* [VRAGEN OVER MATERIAAL]:
1: Beantwoord de volgende vragen over het artikel over de Posbank-moord.
(a) Tot welke straf veroordeelde het gerechtshof Arnhem-Leeuwarden de beide verdachten?
(b) Waar werd het lichaam van Alex Wiegmink gevonden?
(c) Uit welk land is de Mr. Big-methode afkomstig?
2: Schrijf het vervolg van het artikel over de Posbank-moord, te beginnen na de laatste zin.

* [GESELECTEERDE TEKST]:
^^^^

AG Hoge Raad: zaak moordenaar Alex Wiegmink moet over

De advocaat-generaal (AG) bij de Hoge Raad adviseert dinsdag in zijn conclusie aan de Hoge Raad om de zaak van één de mannen die zijn veroordeeld voor de “Posbank-moord” op Alex Wiegmink terug te verwijzen naar het gerechtshof. De AG vindt dat de toelaatbaarheid van de gebruikte “Mr Big-methode” van de politie-undercovers tegen het licht moet worden gehouden.

Frank S en Souris R.

Het gaat om de zaak tegen Souris R..

De zaak van de andere verdachte Frank S. kan in de visie van de AG wel in stand blijven. Het gerechtshof Arnhem-Leeuwarden veroordeelde beide verdachten wegens onder meer het medeplegen van moord tot 18 jaar gevangenisstraf. De verdachten stelden beroep in cassatie in bij de Hoge Raad.

Alex Wiegmink was in de middag van 20 januari 2003 gaan hardlopen in de bossen bij de Posbank en niet meer thuisgekomen. Nadat hij als vermist was opgegeven, werd zijn levenloze lichaam in de avond van 20 januari 2003 aangetroffen in zijn auto in de bossen bij Erp. De auto was volledig uitgebrand en ook het lichaam van het slachtoffer was sterk verbrand en gedeeltelijk verkoold.

Mr. Big

In 2016 werd in het tv-programma Opsporing Verzocht aandacht besteed aan de moord. Souris R. meldde zich daarop bij de politie en legde een bekennende verklaring af. Hij noemde ook de naam van Frank S. in verband met betrokkenheid bij de moord.

Eerder had de politie tegen R. een undercovertraject gestart dat gelijkenis vertoont met de zogenoemde Mr. Big-methode. Bij deze methode, afkomstig uit Canada, wordt gebruik gemaakt van een undercoveroperatie waarbij een verdachte wordt opgenomen in een fictieve criminele organisatie. De schijn wordt gewekt dat in de criminele organisatie veel geld is te verdienen en dat de organisatie geweld niet schuwt. Om verder te komen in de organisatie, moet de verdachte eerst zijn daden opbiechten aan (het hoofd oftewel ‘Mr. Big’ van) die organisatie. Als hij dat niet doet, zal hij niet met de organisatie mogen werken.

In werkelijkheid had R. te maken met undercoveragenten. R. verklaarde tegenover de undercoveragenten dat hij betrokken was geweest bij het doodschieten van Alex Wiegmink en is daarop aangehouden en vervolgd.

^^^^

Opgeslagen rijen:
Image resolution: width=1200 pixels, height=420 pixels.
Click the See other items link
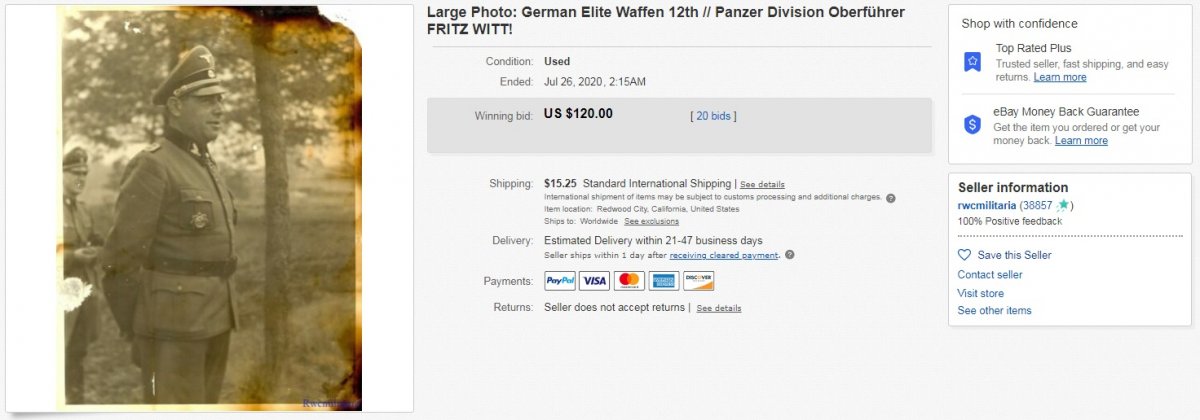[995, 311]
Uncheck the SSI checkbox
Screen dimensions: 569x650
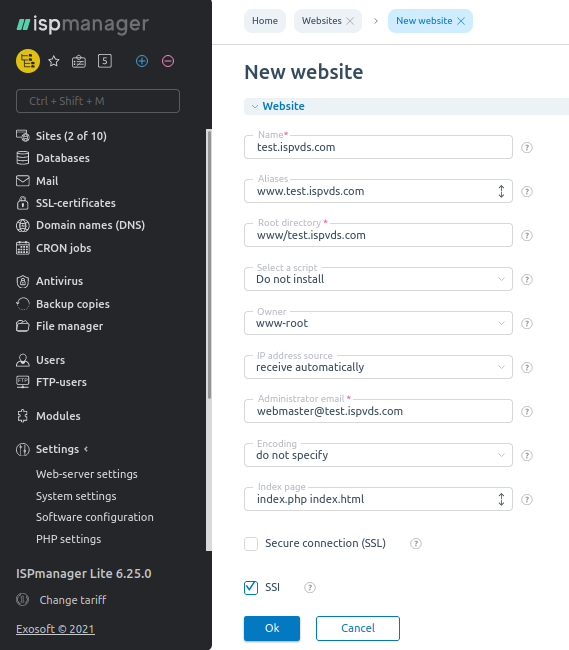(x=251, y=587)
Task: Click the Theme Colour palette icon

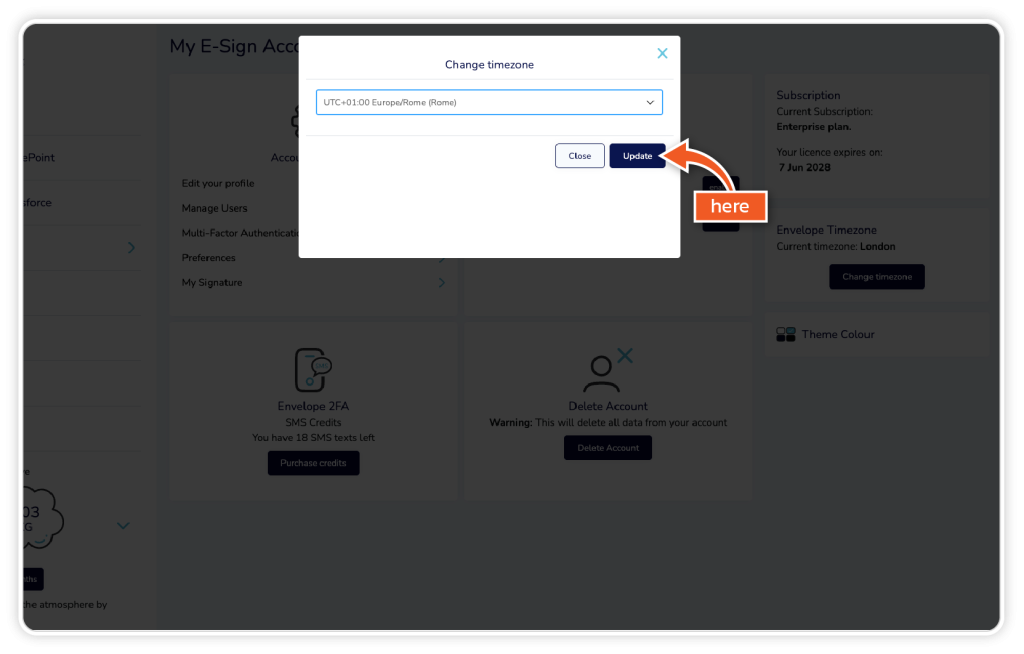Action: click(786, 335)
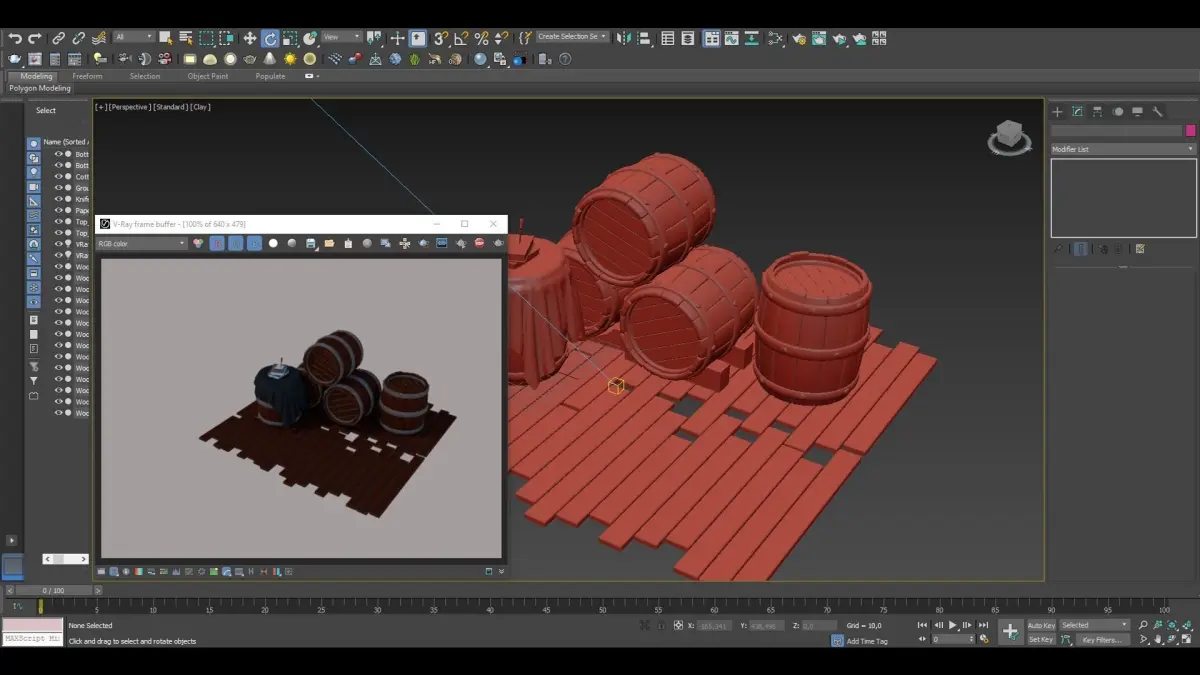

^^^^

* [OEFENRESULTATEN]:
1:
(a) Tot 18 jaar gevangenisstraf.
(b) In zijn auto in de bossen bij Erp.
(c) Uit Canada.

2:
Onvoldoende gemotiveerd

De AG is van mening dat het gerechtshof in de zaak onvoldoende heeft gemotiveerd waarom het de methode in dit geval toelaatbaar vindt.

De AG vindt dat de methode zeer kritisch moet worden bezien. Hij doelt daarmee op de rechtmatigheid van de methode, de verklaringsvrijheid van de betrokkenen en vervolgens de beoordeling van de betrouwbaarheid van de afgelegde verklaringen. De toepassing van de Mr Big-methode of een variant daarop vergroot de kans op valse bekentenissen. Eigenlijk wordt door de overheid een kunstgreep ingezet om de verdachte te misleiden en een bekentenis te verkrijgen. Dit gebeurt zonder de waarborgen die een verdachte heeft bij een regulier politieverhoor, zoals het zwijgrecht en het recht op bijstand door een advocaat. De methode is in de praktijk tot stand gekomen zonder dat de wetgever aan een dergelijke constructie lijkt te hebben gedacht. Gelet hierop moet de rechter zeer behoedzaam zijn bij het toelaten tot het bewijs van verklaringen die in een dergelijke constructie zijn afgelegd. Als de rechter dat doet, zo vindt de AG, moet hij dit heel goed motiveren, zowel ten aanzien van de toelaatbaarheid van de methode als ten aanzien van de betrouwbaarheid van de verklaring.

Dat geldt in het bijzonder voor het oordeel van het hof dat de verklaringsvrijheid van de verdachte niet is aangetast.

De uitspraak van de Hoge Raad is voorlopig bepaald op 17 december 2019. De conclusie van de advocaat-generaal is een onafhankelijk advies aan de Hoge Raad, die vrij is dat al dan niet te volgen.